Dictionary containing regression results, including coefficients, p-values, log-likelihood,

robustipy.utils.space_size(iterable) int[source]

Calculate the size of the power set of the given iterable.

Parameters:

iterable (iterable) – Input iterable.

Returns:

Size of the power set of the input iterable.

Return type:

int

robustipy.utils.stripped_ols(y, x, add_const: bool = True) dict[source]

Perform Ordinary Least Squares (OLS) regression analysis with stripped output.

Parameters:
  • y (array-like) – Dependent variable values.

  • x (array-like) –

    Independent variable values. The matrix should be shaped as

    (number of observations, number of independent variables).

  • add_const (bool, default True) – Whether to add a constant column for the intercept term. Set to False when using group-demeaned data (fixed effects), where the intercept is already absorbed by the demeaning.

Returns:

dict – regression coefficients (‘b’) and corresponding p-values (‘p’) for each independent variable.

Return type:

dictionary

Raises:

ValueError – If inputs x or y are empty.:

Notes

  • Missing values in x or y are not handled, and the function may produce unexpected results if there are missing values in the input data.
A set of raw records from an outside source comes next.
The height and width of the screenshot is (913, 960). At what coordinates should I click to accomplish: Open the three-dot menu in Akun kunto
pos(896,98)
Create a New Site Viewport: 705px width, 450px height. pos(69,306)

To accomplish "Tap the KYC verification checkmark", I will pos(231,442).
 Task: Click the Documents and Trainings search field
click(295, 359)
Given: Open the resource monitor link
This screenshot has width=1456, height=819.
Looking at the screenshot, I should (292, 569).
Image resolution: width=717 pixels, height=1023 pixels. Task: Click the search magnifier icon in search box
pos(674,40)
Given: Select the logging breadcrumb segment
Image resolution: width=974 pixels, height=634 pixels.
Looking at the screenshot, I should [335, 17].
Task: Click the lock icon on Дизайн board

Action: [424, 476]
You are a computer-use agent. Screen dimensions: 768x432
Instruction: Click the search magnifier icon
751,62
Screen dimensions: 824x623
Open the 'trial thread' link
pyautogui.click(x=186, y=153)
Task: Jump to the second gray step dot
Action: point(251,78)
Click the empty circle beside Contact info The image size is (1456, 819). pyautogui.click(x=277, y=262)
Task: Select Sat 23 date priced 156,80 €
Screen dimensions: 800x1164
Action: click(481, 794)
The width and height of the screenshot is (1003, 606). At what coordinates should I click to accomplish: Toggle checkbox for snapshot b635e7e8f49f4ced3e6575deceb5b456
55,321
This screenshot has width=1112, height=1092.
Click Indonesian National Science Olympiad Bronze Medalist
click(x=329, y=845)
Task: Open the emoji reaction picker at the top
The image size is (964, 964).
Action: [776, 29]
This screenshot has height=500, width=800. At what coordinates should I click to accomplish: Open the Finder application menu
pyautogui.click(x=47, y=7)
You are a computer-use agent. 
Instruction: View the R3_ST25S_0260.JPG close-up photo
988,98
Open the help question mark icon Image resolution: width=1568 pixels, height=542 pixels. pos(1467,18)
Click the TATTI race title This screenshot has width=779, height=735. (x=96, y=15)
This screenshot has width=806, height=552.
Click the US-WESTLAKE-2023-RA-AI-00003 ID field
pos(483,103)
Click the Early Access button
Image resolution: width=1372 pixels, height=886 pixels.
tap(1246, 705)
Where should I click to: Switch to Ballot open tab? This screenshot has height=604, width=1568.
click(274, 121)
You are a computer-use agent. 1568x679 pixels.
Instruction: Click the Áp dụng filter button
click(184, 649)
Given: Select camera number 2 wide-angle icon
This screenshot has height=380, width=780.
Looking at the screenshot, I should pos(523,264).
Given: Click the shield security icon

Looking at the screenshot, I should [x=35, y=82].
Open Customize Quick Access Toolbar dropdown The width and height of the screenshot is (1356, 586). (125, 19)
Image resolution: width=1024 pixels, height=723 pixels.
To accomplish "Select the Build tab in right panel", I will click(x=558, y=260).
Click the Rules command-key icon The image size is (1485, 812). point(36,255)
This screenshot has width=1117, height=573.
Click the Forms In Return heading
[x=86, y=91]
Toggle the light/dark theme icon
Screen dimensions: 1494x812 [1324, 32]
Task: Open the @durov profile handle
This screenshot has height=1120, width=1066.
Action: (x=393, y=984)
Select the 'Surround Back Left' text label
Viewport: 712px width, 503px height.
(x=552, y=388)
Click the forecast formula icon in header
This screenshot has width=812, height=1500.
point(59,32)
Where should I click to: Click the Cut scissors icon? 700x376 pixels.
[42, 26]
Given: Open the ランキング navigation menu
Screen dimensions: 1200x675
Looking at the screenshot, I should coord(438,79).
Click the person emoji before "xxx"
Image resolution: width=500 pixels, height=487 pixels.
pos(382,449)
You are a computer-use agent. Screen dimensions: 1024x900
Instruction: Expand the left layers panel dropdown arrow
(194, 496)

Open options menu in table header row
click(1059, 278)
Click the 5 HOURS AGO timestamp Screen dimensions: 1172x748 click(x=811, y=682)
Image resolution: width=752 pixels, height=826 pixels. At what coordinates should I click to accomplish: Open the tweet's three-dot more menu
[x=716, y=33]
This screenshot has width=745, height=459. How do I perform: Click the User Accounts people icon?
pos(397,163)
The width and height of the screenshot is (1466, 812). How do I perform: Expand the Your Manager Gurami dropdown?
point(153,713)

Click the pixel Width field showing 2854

  • The function internally adds a constant column to the independent variables matrix x to represent the intercept term in the regression equation, unless add_const=False is specified.

  • Constant terms are added to x by default (add_const=True).

Module contents

robustipy package initialization.

This module intentionally avoids global warning-hook side effects at import time. If compact robustipy-only warning formatting is desired, call enable_compact_warnings() explicitly.

robustipy.disable_compact_warnings() None[source]

Restore the original warning formatting handler.

robustipy.enable_compact_warnings() None[source]

Enable compact formatting for warnings emitted from robustipy modules.